Meanwhile, Biden’s people are refusing to release the audio of Biden’s special counsel interview. Their current claim? That if released someone will make a deep-fake of it so that Biden sounds like a senile twit. This means, of course, that Biden sounds like a senile twit on tape. They really don’t want that tape out – they can barely hold Biden together for 20-30 minute public events…a long interview and I guarantee the guy was completely lost.

Hunter Biden goes on trial – after Joe and company paid a visit to Beau’s widow…who is a witness in the case. Allegedly to mark Beau’s passing…but actually to make sure she knows that you never go against the Family. Ever. I figure it’ll still wind up with a sweetheart plea deal.

33 thoughts on “Open Thread

  1. Amazona's avatar Amazona June 3, 2024 / 12:51 am

    Clinton used campaign funds to pay for the Steele dossier, and used a Russian spy to make up a document calling Trump a spy! She used her campaign coffers to pay for this, calling them legal expenses, but was fined $8,000 for violating campaign finance laws. Trump used his own money to pay off Stormy Daniels through his attorney in 2017 to “influence” the 2016 election, then grossed up and plussed up the money to pay Michael Cohen for legal fees for his work, and he is probably going to jail. 

  2. Amazona's avatar Amazona June 3, 2024 / 1:32 am

    A memo labeled “confidential” from political strategist and pollster Tony Fabrizio to the leadership of the Trump 2024 presidential campaign claims that the recent conviction of former President Donald Trump has led to a surge in awareness of the trial but has had “no impact” on how Americans in seven key swing states plan to vote in the November election.

    ……………………………………

    The contents of Mr. Fabrizio’s memo mark a significant departure from earlier polling from Bloomberg-Morning Consult in January of the seven swing states. That poll found that 9 percent of Republican-leaning voters might not be willing to vote for President Trump if he were to be convicted of a felony.

    Current polling, however, dovetails with the contents of his memo.

    Fabrizio pointed out that “he wouldn’t be surprised to see national polls where deep blue states like California and New York hold great weight, to show shifts in voter preferences based on the unfavorable ruling.

    “But as you know, President Trump’s path to 270 Electoral Votes runs through these 7 Target States,” he wrote. “And thus far, we see no discernible impact.”

    In other words, take a poll in New York and California and you will get a response that echoes the general political tendencies of those states—kind of like you will get a similar jury pool. Watch for the Left to get schlubs like casper eagerly parroting the results of these carefully constructed polls as if they actually mean something, in yet more desperate and frantic efforts to tip the scales. (One might even consider them as “efforts to influence the election” which, as we now know, is nearly a capital crime and certainly one calling for felony status and imprisonment.)

  3. Rm42's avatar Rm42 June 3, 2024 / 4:55 am

    I think their complaint is that they haven’t finished making their own deepfake of Biden’s interview yet.

    • Retired Spook's avatar Retired Spook June 3, 2024 / 9:22 am

      That would be my guess.

    • Amazona's avatar Amazona June 3, 2024 / 3:35 pm

      Again, the bootheel of the State on the necks of those it has targeted.

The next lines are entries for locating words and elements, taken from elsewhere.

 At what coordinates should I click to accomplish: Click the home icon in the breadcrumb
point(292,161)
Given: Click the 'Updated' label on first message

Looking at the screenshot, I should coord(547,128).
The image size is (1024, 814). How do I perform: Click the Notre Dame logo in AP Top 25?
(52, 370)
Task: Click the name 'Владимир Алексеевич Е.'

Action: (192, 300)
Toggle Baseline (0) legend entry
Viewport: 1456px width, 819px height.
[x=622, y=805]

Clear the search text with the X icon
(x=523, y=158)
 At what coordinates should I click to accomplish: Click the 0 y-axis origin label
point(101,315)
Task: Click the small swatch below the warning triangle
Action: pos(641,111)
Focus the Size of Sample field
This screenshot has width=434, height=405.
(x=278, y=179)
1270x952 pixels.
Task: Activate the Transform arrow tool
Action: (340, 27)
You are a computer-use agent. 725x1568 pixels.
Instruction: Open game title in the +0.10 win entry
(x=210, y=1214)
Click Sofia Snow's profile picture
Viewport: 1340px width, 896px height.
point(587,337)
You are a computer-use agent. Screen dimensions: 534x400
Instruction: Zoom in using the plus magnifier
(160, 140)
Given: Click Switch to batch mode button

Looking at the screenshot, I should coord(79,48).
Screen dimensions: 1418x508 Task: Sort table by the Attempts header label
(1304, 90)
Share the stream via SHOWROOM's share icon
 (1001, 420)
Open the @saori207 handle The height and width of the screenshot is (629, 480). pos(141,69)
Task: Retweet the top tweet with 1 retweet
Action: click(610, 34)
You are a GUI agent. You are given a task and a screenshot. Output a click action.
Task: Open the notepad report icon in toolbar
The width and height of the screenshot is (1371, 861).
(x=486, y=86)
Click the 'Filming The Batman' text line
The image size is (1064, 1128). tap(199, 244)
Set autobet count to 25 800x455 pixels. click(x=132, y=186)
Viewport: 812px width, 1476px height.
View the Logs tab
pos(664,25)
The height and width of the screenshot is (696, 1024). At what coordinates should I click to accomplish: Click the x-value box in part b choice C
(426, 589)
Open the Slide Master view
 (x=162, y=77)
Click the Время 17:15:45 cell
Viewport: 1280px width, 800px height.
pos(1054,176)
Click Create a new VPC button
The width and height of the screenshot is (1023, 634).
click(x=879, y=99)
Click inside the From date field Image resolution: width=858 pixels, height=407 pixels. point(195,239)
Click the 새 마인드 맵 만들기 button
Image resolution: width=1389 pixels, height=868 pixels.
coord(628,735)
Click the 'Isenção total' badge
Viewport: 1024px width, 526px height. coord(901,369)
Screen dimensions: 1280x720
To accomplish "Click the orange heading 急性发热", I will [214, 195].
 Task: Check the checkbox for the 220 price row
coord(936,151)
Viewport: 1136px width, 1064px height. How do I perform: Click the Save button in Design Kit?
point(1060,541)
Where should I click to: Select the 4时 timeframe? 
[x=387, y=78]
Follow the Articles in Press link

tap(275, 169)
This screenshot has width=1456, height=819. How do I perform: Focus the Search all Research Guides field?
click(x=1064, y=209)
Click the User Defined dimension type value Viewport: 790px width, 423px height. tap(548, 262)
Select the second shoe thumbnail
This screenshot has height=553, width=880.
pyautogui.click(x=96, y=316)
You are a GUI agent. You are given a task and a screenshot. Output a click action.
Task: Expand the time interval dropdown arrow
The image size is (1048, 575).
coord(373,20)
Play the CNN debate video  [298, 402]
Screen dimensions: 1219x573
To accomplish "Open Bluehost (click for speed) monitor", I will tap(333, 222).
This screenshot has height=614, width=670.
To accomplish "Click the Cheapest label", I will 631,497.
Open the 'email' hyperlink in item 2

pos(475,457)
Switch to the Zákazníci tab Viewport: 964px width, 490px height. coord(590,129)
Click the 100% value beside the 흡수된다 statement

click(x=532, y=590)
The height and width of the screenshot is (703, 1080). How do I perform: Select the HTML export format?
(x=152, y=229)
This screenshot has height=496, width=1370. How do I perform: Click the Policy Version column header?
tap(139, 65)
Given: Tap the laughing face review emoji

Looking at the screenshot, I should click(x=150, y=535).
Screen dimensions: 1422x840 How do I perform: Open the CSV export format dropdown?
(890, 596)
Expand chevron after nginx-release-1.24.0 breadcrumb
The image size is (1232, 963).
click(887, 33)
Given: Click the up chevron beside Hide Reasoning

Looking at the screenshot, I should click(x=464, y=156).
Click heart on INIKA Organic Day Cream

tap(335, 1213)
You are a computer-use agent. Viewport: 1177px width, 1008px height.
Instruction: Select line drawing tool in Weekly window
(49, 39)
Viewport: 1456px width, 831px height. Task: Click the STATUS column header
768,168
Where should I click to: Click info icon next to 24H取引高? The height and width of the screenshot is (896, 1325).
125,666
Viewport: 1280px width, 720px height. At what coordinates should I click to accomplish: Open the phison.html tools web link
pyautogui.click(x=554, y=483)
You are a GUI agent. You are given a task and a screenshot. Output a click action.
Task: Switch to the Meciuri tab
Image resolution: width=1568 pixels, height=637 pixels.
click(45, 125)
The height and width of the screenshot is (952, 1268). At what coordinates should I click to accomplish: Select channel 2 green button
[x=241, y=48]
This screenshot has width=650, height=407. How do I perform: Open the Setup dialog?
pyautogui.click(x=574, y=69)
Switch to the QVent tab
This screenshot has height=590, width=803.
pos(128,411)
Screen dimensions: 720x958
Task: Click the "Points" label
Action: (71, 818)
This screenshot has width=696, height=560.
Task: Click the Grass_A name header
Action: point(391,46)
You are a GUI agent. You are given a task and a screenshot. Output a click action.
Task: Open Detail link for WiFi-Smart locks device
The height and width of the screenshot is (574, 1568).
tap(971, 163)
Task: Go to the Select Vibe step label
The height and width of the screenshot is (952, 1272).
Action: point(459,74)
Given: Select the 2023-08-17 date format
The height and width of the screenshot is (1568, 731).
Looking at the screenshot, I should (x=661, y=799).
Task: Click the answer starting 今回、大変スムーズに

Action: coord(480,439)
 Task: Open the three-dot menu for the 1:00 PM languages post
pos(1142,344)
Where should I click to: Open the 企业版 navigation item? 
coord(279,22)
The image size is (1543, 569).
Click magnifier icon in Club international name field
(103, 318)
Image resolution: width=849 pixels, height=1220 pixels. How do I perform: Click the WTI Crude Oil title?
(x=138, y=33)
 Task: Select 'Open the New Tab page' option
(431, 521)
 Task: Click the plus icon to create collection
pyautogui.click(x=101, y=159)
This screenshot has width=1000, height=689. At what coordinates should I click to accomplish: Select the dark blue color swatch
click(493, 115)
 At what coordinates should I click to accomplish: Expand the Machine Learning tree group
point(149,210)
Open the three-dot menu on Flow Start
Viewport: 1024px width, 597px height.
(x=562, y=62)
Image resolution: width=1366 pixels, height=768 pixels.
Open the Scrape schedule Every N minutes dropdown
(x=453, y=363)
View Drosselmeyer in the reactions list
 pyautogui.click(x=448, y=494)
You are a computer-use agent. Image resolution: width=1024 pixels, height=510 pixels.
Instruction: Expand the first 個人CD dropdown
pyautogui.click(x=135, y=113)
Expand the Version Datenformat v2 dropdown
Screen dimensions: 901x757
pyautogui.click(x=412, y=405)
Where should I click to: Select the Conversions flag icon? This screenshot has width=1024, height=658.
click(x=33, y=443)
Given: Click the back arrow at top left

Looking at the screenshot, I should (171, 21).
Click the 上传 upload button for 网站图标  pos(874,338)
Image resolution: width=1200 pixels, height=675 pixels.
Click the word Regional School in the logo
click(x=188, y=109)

    • Mark Noonan's avatar Mark Noonan June 3, 2024 / 8:03 pm

      There is a poll out alleging that 53% support the Trump verdict as fair. It is from a Lefty outfit but let’s pretend for a moment that they are being honest. Stop laughing.

      Ok, I’ll give you a minute.

      Done?

      Good.

      Supposing it is honest (no laughing!) then it is still a catastrophic failure. An election can be decided with 53% of the vote. Heck, it can be decided with 50% plus one vote…but in the operations of government, the requirement is that 90%+ of the citizens see it as fair. When we have 88% of Democrats saying “fair” and 88% of GOPers saying “unfair”, that isn’t a verdict: that is civil war prep.

      • Amazona's avatar Amazona June 3, 2024 / 8:19 pm

        And keep in mind that none of us on our side believe for a moment that those on the Left truly think the *trial was fair. They might believe that Trump is guilty of *something* so should be found guilty, and are happy to let this *trial do the dirty work, but only the most determinedly ignorant can pretend to not know the moral, ethical and legal defects of this Stalinist show trial.

        Also, keep in mind Mr. Fabrizio’s point that “he wouldn’t be surprised to see national polls where deep blue states like California and New York hold great weight, to show shifts in voter preferences based on the unfavorable ruling.”

        I am always reminded of a classic and award-winning very old TV ad, when Chinese food started to hit Middle America and Chun King was selling Americanized “Chinese” food. It had a photo of ten men wearing white coats, with stethoscopes around their necks, and nine of them were Chinese, with the slogan “Nine out of ten doctors recommend Chun King”. So 53% of people stupid enough to elect Newsom or Cuomo are also stupid enough to think this is fair—I don’t find that compelling.

  4. Amazona's avatar Amazona June 3, 2024 / 7:47 pm

    Courts Are Abandoning the 8th Amendment to Push a Political Agenda

    They started this when they started giving hard prison time for many years to non-violent protesters on January 6. This blatant disregard for the Bill of Rights’ 8th Amendment might have inspired Fat Al Bragg and *Judge Merchan in their abandonment of the 6th Amendment. They don’t even try to hide their contempt for the 1st.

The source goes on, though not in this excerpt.